## Task to carry out
Starting with the line that contains "Click the 群接龙系统 share icon" and going on through the line that contains "Action: point(641,319)", write those rows out again with their requests, shifting every coordinate in the answers by adding 42 to it.

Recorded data
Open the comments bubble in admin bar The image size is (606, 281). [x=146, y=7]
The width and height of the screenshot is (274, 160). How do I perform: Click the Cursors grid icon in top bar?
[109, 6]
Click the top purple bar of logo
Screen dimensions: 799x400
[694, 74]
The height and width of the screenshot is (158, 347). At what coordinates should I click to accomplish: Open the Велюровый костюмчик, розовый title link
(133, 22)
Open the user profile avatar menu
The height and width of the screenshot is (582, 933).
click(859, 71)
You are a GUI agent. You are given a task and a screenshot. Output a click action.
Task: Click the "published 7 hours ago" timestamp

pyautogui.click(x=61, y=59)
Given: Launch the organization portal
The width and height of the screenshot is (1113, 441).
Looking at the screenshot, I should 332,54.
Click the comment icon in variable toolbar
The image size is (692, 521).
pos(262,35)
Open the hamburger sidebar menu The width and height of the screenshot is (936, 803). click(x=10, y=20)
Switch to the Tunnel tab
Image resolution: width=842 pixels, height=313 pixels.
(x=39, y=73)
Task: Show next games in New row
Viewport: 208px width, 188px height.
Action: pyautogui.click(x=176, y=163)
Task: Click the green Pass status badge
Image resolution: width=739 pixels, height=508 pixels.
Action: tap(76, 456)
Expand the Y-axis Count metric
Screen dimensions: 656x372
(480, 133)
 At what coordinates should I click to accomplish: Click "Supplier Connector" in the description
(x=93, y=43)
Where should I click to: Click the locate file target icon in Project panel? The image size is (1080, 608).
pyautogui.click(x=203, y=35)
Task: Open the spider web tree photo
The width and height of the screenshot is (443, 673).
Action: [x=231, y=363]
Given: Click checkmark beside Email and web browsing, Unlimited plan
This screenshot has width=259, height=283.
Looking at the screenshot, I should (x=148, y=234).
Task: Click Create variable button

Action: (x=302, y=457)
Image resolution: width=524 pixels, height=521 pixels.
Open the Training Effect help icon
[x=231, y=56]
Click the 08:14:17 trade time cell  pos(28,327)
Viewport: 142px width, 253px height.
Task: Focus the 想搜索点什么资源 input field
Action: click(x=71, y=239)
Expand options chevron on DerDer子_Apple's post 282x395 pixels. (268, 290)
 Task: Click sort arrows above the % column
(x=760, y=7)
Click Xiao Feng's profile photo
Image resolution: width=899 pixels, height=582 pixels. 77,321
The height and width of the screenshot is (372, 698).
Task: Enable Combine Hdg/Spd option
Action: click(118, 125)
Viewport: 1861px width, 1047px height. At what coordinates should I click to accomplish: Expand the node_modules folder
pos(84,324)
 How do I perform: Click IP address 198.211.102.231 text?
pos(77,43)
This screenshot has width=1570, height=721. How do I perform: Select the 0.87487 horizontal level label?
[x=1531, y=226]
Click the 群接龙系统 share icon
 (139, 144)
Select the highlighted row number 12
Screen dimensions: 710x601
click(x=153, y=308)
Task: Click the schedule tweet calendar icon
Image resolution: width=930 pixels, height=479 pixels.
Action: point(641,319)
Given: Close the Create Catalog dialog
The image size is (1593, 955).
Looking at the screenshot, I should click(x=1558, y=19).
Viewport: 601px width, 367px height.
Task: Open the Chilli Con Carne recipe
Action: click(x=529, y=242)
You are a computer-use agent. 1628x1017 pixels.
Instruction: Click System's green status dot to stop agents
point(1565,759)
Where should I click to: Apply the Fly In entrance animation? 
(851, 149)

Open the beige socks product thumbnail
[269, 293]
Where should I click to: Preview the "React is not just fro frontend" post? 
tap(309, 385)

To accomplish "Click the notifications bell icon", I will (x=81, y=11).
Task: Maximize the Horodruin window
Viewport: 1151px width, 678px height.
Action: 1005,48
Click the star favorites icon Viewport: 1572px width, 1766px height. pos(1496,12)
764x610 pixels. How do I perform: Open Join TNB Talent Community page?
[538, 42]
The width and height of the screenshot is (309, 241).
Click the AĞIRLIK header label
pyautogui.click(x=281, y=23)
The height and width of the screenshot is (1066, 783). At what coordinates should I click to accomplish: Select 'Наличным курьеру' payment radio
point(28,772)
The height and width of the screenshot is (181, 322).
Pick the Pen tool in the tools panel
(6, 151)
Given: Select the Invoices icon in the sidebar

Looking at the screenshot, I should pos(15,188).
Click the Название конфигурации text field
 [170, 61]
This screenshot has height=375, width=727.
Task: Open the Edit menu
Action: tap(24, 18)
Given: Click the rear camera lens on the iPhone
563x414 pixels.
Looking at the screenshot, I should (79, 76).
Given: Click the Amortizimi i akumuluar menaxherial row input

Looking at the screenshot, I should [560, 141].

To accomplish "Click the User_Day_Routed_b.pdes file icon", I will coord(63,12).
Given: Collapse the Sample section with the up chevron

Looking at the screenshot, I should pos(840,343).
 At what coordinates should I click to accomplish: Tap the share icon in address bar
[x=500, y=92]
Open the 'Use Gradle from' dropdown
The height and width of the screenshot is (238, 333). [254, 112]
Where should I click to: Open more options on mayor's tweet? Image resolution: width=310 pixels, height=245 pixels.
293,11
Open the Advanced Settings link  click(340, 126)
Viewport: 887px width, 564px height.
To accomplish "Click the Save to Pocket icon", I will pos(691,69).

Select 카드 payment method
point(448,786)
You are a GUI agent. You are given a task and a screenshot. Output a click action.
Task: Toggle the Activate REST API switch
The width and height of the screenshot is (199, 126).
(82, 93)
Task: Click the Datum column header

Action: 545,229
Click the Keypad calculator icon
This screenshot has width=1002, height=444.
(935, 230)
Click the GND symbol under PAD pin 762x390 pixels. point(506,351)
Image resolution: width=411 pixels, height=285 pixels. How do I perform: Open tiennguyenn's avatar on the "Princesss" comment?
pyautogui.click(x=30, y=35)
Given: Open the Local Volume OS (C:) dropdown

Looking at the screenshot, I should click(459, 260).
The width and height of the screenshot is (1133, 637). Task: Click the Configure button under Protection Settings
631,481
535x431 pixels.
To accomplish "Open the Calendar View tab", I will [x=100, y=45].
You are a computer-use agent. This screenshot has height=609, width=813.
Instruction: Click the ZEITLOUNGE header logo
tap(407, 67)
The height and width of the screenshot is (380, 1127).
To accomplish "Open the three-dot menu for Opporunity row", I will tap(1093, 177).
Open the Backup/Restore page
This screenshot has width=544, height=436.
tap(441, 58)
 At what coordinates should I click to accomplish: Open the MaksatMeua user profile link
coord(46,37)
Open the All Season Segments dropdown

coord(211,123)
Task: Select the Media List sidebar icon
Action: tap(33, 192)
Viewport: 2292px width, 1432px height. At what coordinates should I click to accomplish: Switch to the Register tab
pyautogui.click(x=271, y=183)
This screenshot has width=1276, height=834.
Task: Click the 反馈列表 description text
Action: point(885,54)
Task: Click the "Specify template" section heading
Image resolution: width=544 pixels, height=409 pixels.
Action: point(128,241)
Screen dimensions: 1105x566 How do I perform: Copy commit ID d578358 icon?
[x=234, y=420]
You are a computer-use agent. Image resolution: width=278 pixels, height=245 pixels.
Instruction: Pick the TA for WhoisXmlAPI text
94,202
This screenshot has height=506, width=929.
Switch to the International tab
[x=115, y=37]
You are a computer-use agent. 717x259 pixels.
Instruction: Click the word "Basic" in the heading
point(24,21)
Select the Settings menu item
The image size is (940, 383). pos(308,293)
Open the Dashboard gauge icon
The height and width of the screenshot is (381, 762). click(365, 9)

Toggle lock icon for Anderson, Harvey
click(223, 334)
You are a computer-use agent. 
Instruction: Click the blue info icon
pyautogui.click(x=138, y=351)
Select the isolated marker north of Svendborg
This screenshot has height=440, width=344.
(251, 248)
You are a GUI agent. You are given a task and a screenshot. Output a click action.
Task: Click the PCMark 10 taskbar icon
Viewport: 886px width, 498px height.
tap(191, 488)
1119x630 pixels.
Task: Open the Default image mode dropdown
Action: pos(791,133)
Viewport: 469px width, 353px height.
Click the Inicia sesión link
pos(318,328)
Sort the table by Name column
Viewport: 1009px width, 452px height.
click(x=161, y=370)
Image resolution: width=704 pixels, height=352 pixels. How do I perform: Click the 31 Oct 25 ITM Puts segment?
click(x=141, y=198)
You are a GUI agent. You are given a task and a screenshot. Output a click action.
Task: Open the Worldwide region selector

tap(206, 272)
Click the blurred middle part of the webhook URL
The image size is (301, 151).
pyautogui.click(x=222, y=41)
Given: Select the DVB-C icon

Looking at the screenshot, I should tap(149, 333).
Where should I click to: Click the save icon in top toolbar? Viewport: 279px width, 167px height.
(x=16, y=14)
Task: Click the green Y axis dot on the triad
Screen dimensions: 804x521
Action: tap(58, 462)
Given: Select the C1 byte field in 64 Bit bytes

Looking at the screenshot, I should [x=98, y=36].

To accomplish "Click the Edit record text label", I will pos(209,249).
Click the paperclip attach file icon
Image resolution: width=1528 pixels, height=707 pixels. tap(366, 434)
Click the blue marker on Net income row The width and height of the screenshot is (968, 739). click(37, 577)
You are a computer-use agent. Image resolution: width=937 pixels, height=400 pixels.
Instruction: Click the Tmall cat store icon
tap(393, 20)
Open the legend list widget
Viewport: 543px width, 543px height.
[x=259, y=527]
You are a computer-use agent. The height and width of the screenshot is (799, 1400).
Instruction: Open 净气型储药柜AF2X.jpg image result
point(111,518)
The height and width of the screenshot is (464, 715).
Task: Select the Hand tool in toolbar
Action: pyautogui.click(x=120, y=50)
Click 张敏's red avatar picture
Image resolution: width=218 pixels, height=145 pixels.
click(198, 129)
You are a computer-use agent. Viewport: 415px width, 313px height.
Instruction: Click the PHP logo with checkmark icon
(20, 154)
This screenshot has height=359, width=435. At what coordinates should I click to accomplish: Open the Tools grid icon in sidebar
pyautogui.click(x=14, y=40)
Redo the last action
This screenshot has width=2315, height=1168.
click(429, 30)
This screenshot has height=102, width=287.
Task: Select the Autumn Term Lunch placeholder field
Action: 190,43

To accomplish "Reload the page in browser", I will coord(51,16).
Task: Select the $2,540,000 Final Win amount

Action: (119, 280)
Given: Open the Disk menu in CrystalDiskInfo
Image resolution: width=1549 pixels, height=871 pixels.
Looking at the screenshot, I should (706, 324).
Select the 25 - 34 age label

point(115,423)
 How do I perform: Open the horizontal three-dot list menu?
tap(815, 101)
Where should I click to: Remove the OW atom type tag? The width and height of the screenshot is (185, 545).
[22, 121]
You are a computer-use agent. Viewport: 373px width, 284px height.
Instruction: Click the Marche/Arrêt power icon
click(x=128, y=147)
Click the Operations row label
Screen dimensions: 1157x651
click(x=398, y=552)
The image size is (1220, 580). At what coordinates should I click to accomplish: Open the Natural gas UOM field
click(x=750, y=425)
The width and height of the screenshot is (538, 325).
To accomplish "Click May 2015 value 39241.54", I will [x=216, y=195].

## Written response
Click the 群接龙系统 share icon
 (181, 186)
Select the highlighted row number 12
Screen dimensions: 710x601
click(x=195, y=350)
Task: Click the schedule tweet calendar icon
Image resolution: width=930 pixels, height=479 pixels.
Action: point(683,361)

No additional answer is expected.